Эхоблудный берег

Евгений Петропавловский
Никто никого не собирался убивать. Даже в мыслях не было ничего подобного. Напротив, они предполагали приятно провести время в привычной компании. Так что приехали вчетвером на рыбалку по-семейственному: Колян со своей Дашкой и Михалыч с Клавдией, мужья и жёны, инь и янь, как говорится, а с ними – четыре удочки, восемь бутылок портвейна, два кило свинины, да ещё огурцы, помидоры и разное там по мелочи.
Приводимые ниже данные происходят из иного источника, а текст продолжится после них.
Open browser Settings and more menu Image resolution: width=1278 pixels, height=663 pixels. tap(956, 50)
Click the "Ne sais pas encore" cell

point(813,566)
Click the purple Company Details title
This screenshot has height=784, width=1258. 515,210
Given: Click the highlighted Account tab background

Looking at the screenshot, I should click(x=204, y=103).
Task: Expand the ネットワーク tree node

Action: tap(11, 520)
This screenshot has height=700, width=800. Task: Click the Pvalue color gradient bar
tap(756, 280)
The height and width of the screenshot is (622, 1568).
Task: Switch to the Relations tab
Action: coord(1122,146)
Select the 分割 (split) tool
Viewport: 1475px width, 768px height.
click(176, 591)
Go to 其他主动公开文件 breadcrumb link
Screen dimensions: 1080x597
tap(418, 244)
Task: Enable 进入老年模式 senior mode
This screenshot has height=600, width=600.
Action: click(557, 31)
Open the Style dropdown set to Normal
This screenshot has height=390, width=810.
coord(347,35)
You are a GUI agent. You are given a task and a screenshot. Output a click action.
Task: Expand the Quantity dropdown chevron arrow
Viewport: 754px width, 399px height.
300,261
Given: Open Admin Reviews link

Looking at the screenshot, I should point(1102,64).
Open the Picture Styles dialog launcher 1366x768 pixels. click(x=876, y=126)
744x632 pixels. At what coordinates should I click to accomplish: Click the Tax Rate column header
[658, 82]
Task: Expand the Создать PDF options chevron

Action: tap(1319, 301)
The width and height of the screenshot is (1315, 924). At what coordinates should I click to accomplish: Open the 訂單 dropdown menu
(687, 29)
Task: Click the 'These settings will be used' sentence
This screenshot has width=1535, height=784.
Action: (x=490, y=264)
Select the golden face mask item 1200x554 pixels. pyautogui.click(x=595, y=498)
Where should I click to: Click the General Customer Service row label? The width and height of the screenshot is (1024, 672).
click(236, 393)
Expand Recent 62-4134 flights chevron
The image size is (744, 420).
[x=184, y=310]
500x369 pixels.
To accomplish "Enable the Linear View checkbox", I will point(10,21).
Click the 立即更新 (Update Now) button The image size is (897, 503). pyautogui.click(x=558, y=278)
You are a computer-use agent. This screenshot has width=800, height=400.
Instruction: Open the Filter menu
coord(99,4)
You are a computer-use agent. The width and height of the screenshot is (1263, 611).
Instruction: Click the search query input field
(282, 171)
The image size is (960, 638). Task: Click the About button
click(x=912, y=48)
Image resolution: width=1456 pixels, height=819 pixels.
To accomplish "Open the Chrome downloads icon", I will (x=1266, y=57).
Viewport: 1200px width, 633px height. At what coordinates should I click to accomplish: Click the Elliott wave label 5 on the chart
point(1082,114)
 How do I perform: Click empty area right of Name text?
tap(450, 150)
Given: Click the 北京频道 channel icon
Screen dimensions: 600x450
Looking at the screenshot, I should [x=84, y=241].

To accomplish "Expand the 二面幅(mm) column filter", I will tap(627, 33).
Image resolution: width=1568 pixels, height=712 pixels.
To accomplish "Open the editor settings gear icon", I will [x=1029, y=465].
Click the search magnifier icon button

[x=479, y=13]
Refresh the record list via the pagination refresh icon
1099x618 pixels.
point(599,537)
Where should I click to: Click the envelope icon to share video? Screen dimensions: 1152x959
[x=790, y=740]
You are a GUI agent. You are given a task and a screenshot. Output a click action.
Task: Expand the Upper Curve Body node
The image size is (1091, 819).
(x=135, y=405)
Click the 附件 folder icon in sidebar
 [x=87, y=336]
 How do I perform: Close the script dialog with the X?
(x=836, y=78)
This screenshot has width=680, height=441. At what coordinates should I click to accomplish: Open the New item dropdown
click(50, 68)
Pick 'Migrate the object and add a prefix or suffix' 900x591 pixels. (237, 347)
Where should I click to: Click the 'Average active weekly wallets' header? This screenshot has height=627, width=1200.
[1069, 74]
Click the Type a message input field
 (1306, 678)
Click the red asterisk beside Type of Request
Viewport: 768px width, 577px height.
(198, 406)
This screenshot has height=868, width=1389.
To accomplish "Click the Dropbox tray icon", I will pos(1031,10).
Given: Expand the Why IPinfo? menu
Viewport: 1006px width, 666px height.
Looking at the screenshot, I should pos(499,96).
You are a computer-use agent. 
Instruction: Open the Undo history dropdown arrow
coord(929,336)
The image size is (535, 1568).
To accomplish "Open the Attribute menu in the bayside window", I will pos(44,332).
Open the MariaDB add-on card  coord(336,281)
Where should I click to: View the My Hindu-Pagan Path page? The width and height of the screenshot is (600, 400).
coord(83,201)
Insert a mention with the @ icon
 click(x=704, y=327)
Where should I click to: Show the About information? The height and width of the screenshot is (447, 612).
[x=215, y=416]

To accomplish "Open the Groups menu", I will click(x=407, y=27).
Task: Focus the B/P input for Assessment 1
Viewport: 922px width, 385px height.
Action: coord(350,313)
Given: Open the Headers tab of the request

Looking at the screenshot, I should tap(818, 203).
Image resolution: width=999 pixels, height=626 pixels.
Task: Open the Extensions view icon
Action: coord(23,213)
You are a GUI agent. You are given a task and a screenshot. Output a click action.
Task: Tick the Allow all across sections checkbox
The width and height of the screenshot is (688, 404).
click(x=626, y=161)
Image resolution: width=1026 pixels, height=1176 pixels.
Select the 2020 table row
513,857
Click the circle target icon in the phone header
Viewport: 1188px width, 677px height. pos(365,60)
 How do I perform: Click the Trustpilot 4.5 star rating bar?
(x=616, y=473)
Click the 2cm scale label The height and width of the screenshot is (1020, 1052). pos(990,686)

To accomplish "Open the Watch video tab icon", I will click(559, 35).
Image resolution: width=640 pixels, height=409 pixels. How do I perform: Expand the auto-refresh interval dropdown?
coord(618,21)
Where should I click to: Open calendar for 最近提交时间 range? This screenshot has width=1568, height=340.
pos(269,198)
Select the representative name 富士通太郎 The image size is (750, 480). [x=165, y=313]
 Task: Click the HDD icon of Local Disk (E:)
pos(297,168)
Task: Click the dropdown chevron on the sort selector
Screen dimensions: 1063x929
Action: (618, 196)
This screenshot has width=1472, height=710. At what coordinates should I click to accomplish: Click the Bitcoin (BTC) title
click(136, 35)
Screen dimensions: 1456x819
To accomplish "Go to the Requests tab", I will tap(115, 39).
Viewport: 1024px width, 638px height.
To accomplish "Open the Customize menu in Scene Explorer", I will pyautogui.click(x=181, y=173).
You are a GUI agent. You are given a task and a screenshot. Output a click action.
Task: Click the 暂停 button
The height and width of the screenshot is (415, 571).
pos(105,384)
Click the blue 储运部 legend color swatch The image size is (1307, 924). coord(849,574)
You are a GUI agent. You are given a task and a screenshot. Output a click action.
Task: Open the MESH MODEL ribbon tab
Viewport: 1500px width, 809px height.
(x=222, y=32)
Сначала наладили сборный мангал. Затем Михалыч натесал топором щепы из захваченных с собой дровишек – запалили это дело и нанизали на шампуры куски мяса. Собирались ещё ушицы сварить, однако для этого требовалась какая-никакая рыбёха, потому наконец закинули удочки. Портвейн, правда, попивали помаленьку, но без поспешки.
А рыболовля не задалась: за полчаса – ни единой поклёвки.
Да и хрен бы с ней, с этой водоплавающей скотиной. Шашлык-то уже поспел и пускал дух по всему берегу. Потому все оставили удочки на берегу бездейственно, разложили походный столик и табуретки, да и уселись получать удовольствие от общения на природе.
Ели шашлык из одноразовых тарелок и пили портвейн из пластиковых стаканчиков, а между пищеварением обсуждали жизнь и вспоминали разные хохмы. Но когда нечаянно коснулись политики и некоторых международных подлостей, Михалыч вдруг горестно крякнул и произнёс:
- Не могу больше держать в себе, Колян, должен тебе признаться, что я тоже способен на подлость. Хотя раньше не предполагал о себе такого.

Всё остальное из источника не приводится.